- _Task item_
From the first line of the records through the line containing "Co-Sponsored Legislation (107, 2346)", retype every line exactly and nothing else.

- _Records contained in a dataset_
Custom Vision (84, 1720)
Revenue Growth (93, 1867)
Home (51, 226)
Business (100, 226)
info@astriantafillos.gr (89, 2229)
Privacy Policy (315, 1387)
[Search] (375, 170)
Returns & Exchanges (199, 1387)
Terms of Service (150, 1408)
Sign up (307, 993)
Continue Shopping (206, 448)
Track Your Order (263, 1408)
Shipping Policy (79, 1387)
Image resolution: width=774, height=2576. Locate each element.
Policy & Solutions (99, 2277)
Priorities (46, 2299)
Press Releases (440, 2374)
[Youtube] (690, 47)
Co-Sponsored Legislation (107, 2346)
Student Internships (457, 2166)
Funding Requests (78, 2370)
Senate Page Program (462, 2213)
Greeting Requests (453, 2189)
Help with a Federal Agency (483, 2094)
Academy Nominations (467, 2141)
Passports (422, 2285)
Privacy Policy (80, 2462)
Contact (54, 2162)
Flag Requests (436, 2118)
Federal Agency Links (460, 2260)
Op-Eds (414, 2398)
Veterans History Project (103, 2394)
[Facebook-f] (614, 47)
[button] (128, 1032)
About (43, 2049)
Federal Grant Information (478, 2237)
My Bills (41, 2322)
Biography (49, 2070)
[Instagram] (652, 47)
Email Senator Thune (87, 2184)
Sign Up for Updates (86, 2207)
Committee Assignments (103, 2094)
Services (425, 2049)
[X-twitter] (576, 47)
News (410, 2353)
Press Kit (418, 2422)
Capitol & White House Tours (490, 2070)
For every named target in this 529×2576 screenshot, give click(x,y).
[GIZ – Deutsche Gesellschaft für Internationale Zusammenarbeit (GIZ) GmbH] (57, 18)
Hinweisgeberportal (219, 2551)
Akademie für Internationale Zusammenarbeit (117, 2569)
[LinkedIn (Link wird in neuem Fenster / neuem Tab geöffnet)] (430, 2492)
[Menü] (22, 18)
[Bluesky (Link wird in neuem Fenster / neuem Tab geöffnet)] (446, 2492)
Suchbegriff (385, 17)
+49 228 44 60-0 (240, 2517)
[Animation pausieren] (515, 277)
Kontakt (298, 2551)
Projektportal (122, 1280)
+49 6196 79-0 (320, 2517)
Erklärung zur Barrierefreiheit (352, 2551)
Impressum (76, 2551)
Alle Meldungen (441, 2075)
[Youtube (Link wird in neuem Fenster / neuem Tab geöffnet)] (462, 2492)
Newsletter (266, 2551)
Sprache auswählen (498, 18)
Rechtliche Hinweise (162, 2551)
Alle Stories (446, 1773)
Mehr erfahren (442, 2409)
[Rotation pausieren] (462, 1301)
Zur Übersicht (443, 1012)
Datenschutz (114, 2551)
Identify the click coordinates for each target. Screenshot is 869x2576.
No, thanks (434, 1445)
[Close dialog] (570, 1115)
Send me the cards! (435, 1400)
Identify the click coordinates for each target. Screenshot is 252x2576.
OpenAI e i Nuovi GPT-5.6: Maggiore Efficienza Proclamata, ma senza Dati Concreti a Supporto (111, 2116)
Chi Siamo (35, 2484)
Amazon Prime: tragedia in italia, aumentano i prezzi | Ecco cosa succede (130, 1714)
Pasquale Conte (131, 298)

- _Response box_
Custom Vision (84, 1720)
Revenue Growth (93, 1867)
Home (51, 226)
Business (100, 226)
info@astriantafillos.gr (89, 2229)
Privacy Policy (315, 1387)
[Search] (375, 170)
Returns & Exchanges (199, 1387)
Terms of Service (150, 1408)
Sign up (307, 993)
Continue Shopping (206, 448)
Track Your Order (263, 1408)
Shipping Policy (79, 1387)
Image resolution: width=774, height=2576. Locate each element.
Policy & Solutions (99, 2277)
Priorities (46, 2299)
Press Releases (440, 2374)
[Youtube] (690, 47)
Co-Sponsored Legislation (107, 2346)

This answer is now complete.